Reg3β promotes chondrocyte proliferation and ECM metabolism during acetabular roof remodeling in a rat model of DDH‑induced residual dysplasia.

Abstract

Residual acetabular dysplasia (RAD) is a common complication after the successful management of developmental dysplasia of the hip (DDH). RAD remodeling is important for predicting the outcome of the affected hip, and optimal treatment can be chosen accordingly. Regenerating islet‑derived protein 3‑β (Reg3β), a multifaceted cytokine, is a prognostic marker for inflammation and cardiac disease. Nevertheless, the roles of Reg3β in RAD remain unclear. Consequently, the aim of the present study was to assess the role of Reg3β in RAD and explore its related functions in chondrocytes in vitro. First, remodeling of the affected hip after fixation removal was observed in a neonatal rat DDH model, which simulated the process of RAD. Reg3β expression in RAD was upregulated at weeks 1, 2 and 4, as determined by western blot analysis. The serum concentration of Reg3β was greater than that of normal rats at 2 weeks and returned to normal levels at 4 weeks.
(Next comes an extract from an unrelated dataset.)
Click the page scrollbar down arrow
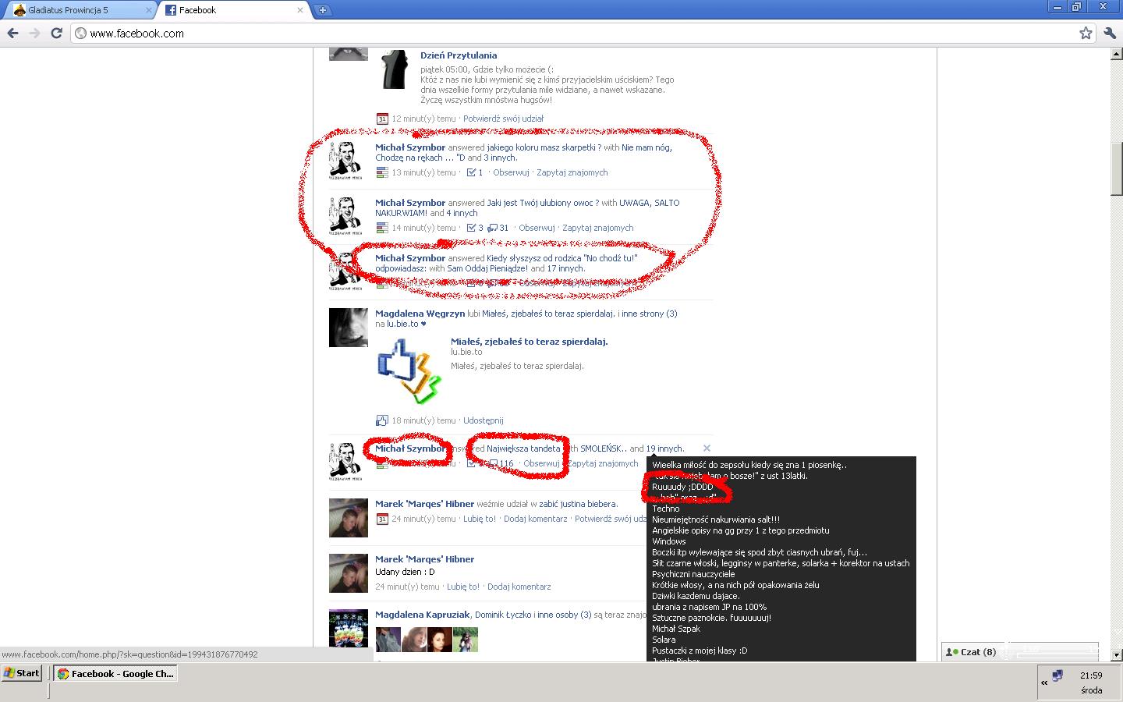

Subsequently, it was found that Reg3β promoted cell proliferation and extracellular matrix (ECM) metabolism via the Jak2/Stat3/Socs3 signaling pathway through gene knockdown and addition of recombinant Reg3β protein. These findings suggest that Reg3β is a novel potent prognostic biomarker for the remodeling of RAD via regulation of chondrocyte proliferation and metabolism of the ECM.